Researchers developed a new typing model that can better predict survival of diffuse large B-cell lymphoma (DLBCL) following chemotherapy. The findings were published in BMC Cancer.
In this study, researchers used B-cell receptor (BCR) repertoire sequencing and whole-exome sequencing to assess formalin-fixed paraffin-embedded samples from 12 patients with DLBCL who were divided into two clusters (cluster 1 and cluster 2). Subsequently, they developed a typing model with cluster analysis and prognostic indicators. They conducted mutation and bioinformatics analyses to discern any potential prognostic biomarkers within the patient sample.

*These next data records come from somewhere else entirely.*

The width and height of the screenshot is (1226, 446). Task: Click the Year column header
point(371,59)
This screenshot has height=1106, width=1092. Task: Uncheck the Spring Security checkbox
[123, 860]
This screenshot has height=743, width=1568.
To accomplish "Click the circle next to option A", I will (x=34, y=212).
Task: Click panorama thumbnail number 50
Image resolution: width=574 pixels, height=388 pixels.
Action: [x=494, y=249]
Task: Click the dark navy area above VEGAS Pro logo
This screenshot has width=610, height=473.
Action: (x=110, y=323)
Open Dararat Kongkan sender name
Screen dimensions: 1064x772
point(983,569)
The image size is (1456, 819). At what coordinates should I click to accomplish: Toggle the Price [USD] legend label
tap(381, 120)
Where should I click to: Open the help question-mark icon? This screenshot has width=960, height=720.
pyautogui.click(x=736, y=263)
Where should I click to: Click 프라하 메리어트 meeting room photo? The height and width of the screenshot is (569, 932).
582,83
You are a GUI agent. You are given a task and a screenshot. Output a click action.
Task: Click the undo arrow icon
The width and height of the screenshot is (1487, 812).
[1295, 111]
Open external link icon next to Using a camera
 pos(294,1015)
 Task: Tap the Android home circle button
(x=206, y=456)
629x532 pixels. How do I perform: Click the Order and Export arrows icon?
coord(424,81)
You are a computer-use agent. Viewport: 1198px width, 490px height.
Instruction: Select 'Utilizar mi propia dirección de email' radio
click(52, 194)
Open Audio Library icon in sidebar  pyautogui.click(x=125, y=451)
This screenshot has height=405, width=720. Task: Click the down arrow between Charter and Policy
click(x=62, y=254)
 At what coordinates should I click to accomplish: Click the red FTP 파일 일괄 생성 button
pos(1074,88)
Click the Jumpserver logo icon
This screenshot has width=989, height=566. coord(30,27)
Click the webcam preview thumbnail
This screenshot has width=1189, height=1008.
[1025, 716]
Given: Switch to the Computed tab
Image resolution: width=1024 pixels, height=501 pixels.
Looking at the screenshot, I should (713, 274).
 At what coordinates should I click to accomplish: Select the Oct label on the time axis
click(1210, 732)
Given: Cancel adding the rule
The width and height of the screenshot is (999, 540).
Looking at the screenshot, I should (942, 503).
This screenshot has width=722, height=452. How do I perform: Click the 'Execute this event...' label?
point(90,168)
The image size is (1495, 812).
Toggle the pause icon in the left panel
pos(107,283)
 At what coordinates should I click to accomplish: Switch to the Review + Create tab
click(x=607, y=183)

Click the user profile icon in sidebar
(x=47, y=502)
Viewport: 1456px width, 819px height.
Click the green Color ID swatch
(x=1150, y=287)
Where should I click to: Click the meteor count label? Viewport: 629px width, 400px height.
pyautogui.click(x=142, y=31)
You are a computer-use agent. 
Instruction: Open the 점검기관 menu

The progression-free survival (PFS), overall survival (OS), metastasis, and Shannon diversity index of IGH V-J and survival after chemotherapy were significantly different between the two clusters, but no statistically significance difference was found between the GCB and non-GCB groups, the researchers noted. The results showed that the mutation status of 248 genes were notably different between the two clusters. Among them, the study identified some key genes, FTSJ3, MAGED2, and ODF3L2, which were the specific mutated genes in all patients in cluster 2.
“We constructed a new typing model of DLBCL based on BCR repertoire sequencing that can better predict the survival time after chemotherapy. FTSJ3, MAGED2, and ODF3L2 may represent key genes for the difference in prognosis between the two clusters,” the researchers concluded.